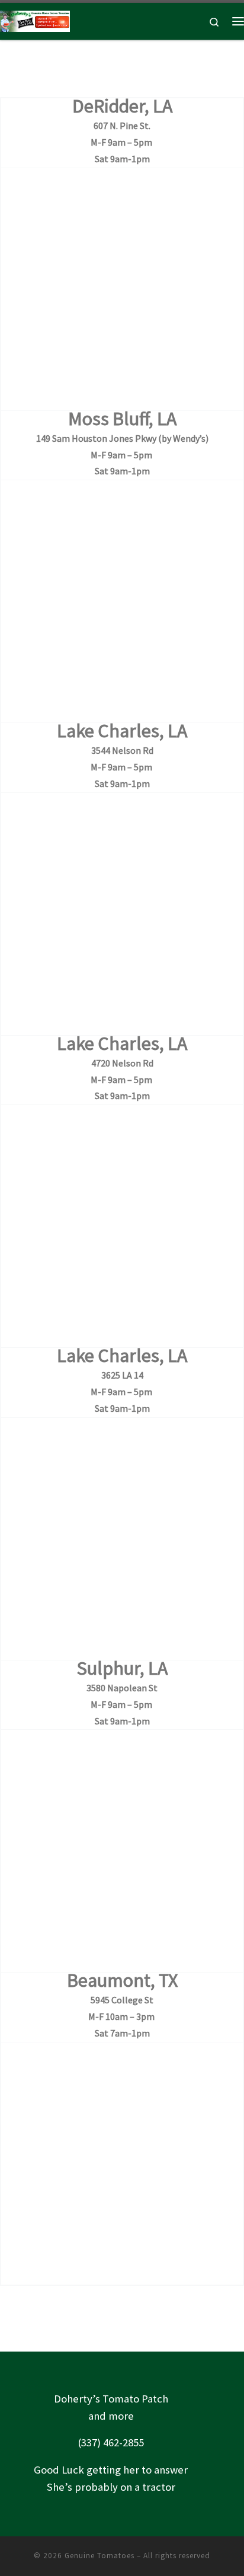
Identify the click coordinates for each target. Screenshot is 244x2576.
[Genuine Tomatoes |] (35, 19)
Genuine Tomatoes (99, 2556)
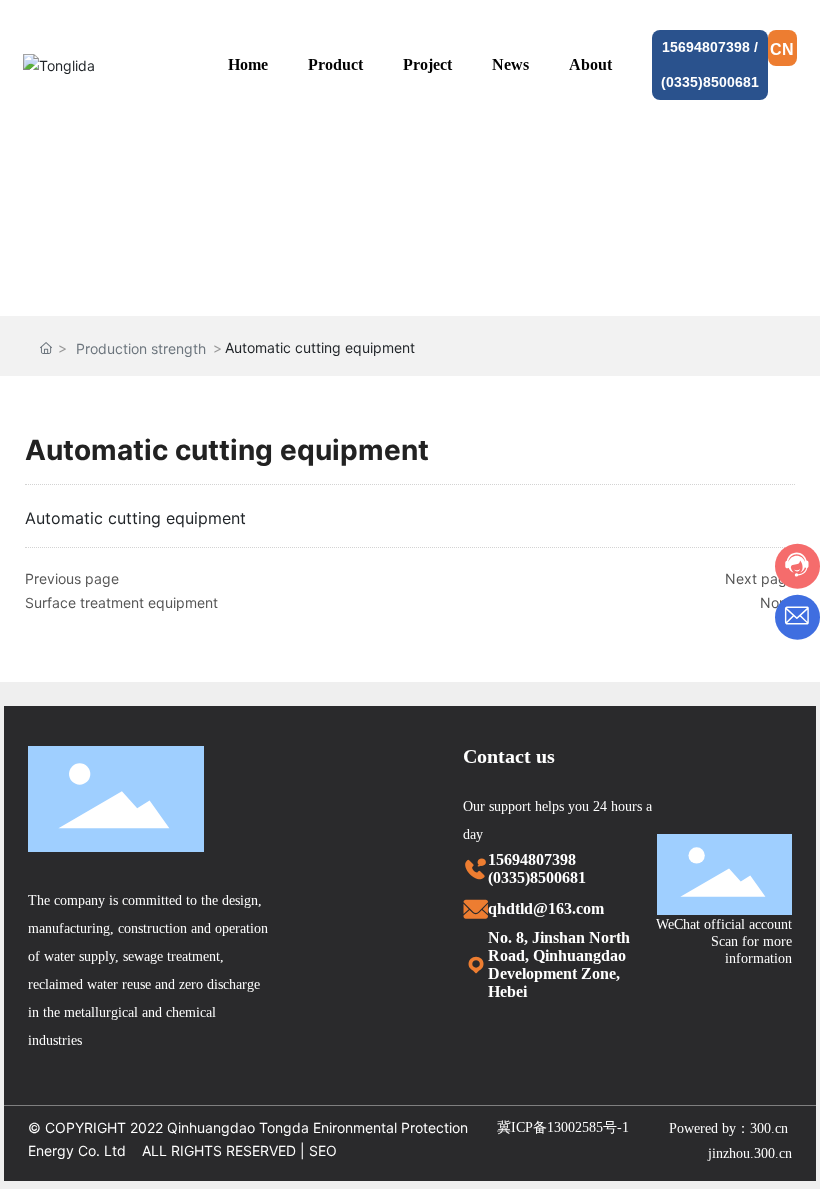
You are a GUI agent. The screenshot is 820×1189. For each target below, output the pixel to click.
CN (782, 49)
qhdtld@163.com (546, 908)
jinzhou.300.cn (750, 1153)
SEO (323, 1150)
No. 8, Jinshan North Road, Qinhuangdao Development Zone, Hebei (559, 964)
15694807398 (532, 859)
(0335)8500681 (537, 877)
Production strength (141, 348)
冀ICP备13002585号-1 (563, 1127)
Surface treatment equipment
= = = = =
A word-for-word copy of the lines from the one with "qhdtld@163.com (546, 908)" through the end of the listing is what should be returned.

*TASK OUTPUT*
qhdtld@163.com (546, 908)
jinzhou.300.cn (750, 1153)
SEO (323, 1150)
No. 8, Jinshan North Road, Qinhuangdao Development Zone, Hebei (559, 964)
15694807398 (532, 859)
(0335)8500681 (537, 877)
Production strength (141, 348)
冀ICP备13002585号-1 (563, 1127)
Surface treatment equipment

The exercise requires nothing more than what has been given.